(Cosa fare):
Per favore, riscrivi tutto il materiale qui sotto identico, riga per riga, senza cambiare nulla.

Voci di dati:
──────────────────────────────

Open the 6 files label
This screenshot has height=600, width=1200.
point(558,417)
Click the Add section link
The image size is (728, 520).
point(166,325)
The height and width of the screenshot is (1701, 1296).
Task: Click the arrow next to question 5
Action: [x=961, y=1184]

──────────────────────────────

(Compito svolto):
Open the 6 files label
This screenshot has height=600, width=1200.
point(558,417)
Click the Add section link
The image size is (728, 520).
point(166,325)
The height and width of the screenshot is (1701, 1296).
Task: Click the arrow next to question 5
Action: [x=961, y=1184]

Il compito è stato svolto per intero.